そして数秒後、局地的竜巻が発生し、その竜巻の中に黒装束の人影が十人ほど確認できた。
「なんだあれは!? まさかアーサーの魔法か!?」
サミュエルが竜巻を見て驚愕の声を上げる。
「そうだろうね、あの規模の魔法使える人ってこの一行に他にいないんじゃないかな? あの魔導師のおじいさんならギリギリできるかもしれないけど」
「サキはそんな事までわかるのか!?」
「うん、アーサーがね、色々教えてくれたから……って、竜巻が段々赤く染まってない?」
「恐らく竜巻の中で切り刻まれているんだろう。まだ幼体だというのに、さすがフェンリルというところか……」
赤く染まっていく竜巻を見上げて、サミュエルはゴクリと唾を飲み込んだ。
マティス達からも見えているんだろうな、と振り返った時、視界が陰った。
太陽を反射して光る刃物、馬車の陰から飛び出した人物がその刃物を私に向かって振り下ろそうとするのがスローモーションのように見えた。
後列でマティス達が大きな声を出しているのも聞こえる。
「『風斬』」
反射的に口から出たのは、森の中で何度も練習させられた攻撃魔法。
アーサーが気配で気付いていても教えてくれず、魔物が飛び出してきたらすぐに放てと叩き込まれた。

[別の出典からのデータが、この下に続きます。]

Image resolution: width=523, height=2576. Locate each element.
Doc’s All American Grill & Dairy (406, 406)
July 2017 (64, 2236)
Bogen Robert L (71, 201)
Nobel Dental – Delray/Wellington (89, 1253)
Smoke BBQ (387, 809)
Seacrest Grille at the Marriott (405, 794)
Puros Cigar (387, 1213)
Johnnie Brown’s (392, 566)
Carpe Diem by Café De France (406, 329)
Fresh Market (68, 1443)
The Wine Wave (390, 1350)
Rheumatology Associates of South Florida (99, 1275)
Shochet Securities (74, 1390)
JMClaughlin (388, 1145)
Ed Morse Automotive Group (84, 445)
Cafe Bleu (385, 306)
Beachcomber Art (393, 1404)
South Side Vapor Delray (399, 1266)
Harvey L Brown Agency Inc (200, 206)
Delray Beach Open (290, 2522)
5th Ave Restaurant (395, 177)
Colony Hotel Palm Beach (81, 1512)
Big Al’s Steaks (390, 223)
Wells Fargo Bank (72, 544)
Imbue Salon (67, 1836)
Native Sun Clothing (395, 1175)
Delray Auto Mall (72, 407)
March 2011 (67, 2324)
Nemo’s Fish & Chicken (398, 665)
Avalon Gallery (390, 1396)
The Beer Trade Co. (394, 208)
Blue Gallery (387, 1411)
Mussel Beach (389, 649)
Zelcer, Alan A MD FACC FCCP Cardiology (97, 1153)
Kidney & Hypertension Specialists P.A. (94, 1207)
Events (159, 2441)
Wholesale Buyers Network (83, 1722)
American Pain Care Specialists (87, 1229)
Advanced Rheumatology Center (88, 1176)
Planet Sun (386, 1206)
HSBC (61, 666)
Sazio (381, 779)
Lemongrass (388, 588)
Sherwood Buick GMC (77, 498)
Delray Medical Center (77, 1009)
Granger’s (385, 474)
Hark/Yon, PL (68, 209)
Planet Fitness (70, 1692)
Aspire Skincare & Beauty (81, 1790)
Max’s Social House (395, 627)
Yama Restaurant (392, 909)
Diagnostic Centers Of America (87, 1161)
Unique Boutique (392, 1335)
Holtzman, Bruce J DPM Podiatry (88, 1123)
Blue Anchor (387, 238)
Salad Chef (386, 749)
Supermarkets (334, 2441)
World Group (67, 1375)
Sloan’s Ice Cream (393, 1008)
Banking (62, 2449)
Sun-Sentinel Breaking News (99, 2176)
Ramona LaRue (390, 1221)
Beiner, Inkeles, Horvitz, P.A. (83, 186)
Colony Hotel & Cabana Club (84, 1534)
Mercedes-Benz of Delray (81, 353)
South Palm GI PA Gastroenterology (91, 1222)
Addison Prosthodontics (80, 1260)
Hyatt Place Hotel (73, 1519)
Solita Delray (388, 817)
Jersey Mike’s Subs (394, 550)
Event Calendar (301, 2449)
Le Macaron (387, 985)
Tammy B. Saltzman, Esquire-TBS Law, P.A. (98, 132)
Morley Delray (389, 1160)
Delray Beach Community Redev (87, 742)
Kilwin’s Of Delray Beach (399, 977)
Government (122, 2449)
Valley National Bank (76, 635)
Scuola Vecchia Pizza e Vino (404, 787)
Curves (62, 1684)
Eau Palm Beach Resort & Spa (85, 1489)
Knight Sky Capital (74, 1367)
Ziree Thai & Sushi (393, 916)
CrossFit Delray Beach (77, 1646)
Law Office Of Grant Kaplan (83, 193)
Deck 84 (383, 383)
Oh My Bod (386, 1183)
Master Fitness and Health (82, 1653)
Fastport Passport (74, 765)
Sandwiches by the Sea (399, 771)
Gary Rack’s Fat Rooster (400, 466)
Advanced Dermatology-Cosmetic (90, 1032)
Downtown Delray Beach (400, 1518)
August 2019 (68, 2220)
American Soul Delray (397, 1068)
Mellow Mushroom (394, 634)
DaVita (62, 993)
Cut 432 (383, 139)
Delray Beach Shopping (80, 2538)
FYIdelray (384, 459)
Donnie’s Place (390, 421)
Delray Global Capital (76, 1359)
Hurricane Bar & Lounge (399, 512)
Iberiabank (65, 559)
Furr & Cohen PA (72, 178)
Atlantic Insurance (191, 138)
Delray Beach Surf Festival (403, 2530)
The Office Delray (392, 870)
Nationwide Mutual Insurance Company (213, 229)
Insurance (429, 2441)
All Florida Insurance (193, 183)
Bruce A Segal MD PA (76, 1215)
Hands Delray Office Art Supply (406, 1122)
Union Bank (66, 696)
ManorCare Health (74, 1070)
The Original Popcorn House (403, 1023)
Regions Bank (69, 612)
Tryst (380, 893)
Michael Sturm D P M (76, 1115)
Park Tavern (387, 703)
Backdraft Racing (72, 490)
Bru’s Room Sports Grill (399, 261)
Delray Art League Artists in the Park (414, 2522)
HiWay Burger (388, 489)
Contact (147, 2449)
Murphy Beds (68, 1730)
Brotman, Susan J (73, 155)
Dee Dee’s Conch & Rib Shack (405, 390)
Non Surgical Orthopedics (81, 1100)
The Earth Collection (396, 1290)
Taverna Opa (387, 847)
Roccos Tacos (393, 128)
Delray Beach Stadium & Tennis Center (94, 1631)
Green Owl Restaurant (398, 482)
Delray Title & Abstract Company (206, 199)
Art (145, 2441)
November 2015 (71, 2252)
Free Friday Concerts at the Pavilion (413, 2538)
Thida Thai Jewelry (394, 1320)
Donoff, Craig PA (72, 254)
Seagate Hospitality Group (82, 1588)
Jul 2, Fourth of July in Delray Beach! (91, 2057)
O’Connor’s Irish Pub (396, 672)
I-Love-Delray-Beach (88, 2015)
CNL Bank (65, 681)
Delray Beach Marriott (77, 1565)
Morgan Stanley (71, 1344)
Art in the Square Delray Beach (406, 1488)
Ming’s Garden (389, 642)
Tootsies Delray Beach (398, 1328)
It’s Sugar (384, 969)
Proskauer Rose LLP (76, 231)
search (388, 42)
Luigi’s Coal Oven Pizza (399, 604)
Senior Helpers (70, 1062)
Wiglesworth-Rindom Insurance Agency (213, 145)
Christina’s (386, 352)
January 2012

一瞬のためらいが命を左右するから、確実に首を斬り落とせ……と。
首から上がない人を目にしたのは初めてだ。
振り上げられた手も首と一緒に斬り落とされている。
私……人を、殺した……?
「サキ! 落ち着け! 息をするんだ! サキのおかげで私達は無事だった、よくやった。ほら、息を吸って」
そう言うサミュエルに後ろから抱き締められて、自分が息をしていない事に気付いた。
息をしなきゃ、そう思った瞬間、喉がヒュッと音を立てて空気を肺に通す。
ハッハッと不規則な浅い呼吸を繰り返し、血だまりに倒れている黒装束の男から目が離せない。
その時サミュエルの手が私の視界を遮った。
「見なくていい。すぐに片付けてくれ」
サミュエルが近くにいた騎士に指示を出し、運ばれていく物音がする。
その間も優しく話しかけてくれたおかげで、震えていた手も、呼吸も落ち着いてきた。
『主! 無事か!? 何があった!?』
テチテチと走ってきたアーサーを抱きしめると、更に心が平静を取り戻す。
「こっちにも刺客が現れたの、どうやら盗賊じゃなくて、私かサミュエルを狙ったみたいだね。たぶん……私を」
『どうやら我らを歓迎せぬ者がいるようだな。これからは絶対主から離れぬぞ、主も我から離れぬように気を付けるのだぞ』
「うん、わかった。絶対離れない」
そんな私達をサミュエルが痛みを堪えるような顔をして見ている事に、私は気付かなかった。